German director Dominik Moll’s film then goes on to focus on just one case, the murder of a young woman, Clara Royer.

boom reviews The Night of the 12th
Did you see a clown following us just now?!

October 12th, 2016 in the Alpine city of Grenoble, Clara Royer (Lula Cotton-Frapier) has just left her friends’ house in the middle of the night, and is making her way home. Tragically, she doesn’t make it, with her body discovered hours later on the route home.

Just taking over the homicide department in the local police station is Captain Yohan Vivès (Bastien Bouillon). And one of his first duties is to inform the parents. It’s a job that never gets easy.

He and his team then have to focus on the job at hand, tracking down her killer. But with no obvious killer from the line-up of suspects they have, it’s going to be a murder that isn’t easily solved.

boom reviews The Night of the 12th
So with regret Sonia, you're fired.

Although not an actual cold case, Moll’s film is based on actual events that have sadly taken place. But his film isn’t primarily about the murder, it goes deeper than that.

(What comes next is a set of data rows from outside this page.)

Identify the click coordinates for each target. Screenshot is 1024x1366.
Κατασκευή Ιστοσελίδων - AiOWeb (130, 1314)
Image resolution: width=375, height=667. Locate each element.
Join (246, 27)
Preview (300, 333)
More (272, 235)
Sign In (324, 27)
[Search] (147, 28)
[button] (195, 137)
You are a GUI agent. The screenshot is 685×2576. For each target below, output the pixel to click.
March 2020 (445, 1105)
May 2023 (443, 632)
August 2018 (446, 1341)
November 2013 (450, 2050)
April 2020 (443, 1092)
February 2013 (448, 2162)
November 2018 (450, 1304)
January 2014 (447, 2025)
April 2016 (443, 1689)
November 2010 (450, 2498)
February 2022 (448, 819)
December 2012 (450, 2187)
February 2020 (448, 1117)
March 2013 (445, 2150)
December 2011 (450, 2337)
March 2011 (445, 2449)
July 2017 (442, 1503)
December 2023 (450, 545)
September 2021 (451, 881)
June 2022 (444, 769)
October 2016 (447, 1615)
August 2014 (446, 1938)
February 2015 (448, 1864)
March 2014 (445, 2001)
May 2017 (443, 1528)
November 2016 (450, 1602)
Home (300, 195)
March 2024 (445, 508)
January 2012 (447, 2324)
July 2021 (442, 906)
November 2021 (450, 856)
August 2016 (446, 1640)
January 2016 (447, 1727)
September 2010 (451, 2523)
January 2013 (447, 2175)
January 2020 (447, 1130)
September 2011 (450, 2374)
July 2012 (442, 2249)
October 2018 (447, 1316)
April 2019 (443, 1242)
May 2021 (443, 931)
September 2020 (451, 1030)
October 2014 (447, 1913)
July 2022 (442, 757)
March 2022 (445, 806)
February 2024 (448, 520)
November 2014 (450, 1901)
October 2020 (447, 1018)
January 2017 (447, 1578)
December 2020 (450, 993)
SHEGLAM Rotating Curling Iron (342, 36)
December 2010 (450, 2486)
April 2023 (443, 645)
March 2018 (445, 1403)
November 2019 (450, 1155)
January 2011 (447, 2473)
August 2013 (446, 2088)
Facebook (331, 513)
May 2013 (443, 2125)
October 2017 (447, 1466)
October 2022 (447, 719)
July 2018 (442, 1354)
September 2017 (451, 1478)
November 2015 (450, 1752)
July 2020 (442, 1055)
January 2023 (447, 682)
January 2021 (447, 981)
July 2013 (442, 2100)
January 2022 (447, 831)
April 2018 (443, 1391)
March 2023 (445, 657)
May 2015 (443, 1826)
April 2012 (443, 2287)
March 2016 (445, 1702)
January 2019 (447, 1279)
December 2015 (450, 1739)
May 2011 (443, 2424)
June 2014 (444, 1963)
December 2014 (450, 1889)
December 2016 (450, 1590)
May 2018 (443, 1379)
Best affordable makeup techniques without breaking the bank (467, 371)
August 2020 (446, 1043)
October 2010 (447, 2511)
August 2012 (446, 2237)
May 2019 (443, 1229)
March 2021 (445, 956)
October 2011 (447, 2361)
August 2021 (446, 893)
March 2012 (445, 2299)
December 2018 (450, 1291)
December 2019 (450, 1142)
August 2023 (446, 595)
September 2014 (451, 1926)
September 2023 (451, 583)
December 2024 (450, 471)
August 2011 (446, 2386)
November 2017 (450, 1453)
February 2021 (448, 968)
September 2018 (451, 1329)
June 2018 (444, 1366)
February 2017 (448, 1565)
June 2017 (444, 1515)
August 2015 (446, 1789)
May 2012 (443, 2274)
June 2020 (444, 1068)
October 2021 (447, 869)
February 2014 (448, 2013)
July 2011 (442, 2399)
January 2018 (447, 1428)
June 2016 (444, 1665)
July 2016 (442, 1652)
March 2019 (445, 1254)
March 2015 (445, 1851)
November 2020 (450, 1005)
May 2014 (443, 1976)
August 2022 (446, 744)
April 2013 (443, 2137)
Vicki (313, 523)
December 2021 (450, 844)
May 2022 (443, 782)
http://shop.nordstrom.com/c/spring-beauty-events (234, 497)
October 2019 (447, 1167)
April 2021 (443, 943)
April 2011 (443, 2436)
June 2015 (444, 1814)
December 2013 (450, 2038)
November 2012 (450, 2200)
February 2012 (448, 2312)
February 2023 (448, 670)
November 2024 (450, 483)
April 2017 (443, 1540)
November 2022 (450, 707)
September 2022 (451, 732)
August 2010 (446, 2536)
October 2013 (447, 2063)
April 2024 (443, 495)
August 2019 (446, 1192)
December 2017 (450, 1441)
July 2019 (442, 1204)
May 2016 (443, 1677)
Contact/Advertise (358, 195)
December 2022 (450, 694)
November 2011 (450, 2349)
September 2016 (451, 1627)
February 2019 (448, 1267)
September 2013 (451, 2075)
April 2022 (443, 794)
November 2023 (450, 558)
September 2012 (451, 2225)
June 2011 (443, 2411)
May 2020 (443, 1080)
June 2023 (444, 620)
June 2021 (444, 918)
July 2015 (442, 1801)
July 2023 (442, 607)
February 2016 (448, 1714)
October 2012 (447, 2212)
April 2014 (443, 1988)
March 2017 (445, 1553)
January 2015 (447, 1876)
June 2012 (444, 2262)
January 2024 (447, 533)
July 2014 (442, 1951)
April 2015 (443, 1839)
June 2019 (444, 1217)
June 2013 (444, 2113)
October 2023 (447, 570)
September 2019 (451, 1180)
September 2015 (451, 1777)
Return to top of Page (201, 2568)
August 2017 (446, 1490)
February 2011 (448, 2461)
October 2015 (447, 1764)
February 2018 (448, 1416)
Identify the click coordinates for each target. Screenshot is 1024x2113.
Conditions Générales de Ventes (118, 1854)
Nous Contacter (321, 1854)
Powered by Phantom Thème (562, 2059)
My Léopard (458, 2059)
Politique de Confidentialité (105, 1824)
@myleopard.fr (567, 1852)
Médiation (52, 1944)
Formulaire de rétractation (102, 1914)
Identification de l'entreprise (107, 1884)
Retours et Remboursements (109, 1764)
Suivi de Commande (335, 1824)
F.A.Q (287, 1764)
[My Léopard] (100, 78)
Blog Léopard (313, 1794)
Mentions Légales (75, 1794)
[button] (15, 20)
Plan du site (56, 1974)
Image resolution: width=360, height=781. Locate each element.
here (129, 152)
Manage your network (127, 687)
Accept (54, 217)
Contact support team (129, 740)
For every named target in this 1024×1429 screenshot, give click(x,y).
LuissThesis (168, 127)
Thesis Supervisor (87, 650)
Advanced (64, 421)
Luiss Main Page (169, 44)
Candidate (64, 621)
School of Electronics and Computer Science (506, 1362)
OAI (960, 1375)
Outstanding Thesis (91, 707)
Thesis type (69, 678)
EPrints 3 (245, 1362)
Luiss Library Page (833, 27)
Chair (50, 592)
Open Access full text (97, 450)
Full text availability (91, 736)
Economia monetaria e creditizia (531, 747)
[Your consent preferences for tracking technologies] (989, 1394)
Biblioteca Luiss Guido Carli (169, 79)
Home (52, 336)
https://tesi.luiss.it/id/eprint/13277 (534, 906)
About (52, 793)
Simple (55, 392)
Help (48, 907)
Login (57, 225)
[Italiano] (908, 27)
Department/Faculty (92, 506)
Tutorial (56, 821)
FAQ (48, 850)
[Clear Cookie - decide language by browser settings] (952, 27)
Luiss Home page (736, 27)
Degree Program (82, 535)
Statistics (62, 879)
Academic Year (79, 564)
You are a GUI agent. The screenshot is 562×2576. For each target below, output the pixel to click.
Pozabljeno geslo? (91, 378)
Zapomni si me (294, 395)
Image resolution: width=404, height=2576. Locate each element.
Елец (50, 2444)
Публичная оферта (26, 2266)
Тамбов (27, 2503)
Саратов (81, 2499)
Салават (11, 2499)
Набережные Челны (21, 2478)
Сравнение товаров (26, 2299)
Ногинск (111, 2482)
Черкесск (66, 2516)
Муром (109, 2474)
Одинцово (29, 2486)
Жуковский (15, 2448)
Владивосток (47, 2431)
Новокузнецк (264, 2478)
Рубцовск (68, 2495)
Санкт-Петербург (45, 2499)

It’s a film that looks at the detectives in the thick of it, and how they cope in the day to day of an investigation. Its lead detective starts off bright and optimistic, but the further he finds himself drowning in the case around him, the more world weary he becomes. And it’s no surprise to see that the job takes its toll on a number of his team as far as their mental health is concerned.

Moll still manages to instil a standard template for the genre, in providing a number of suspects to be interrogated mainly for our own curiosity, but is often the case, as you’re presented with them one after the other, you’re left feeling that all of them could have done it.

It may not be the dark and gritty police crime thriller, that results in long chase sequences and some graphic violent scenes, but it does highlight the heavy burden that comes from being given the hefty responsibility of solving serious crimes.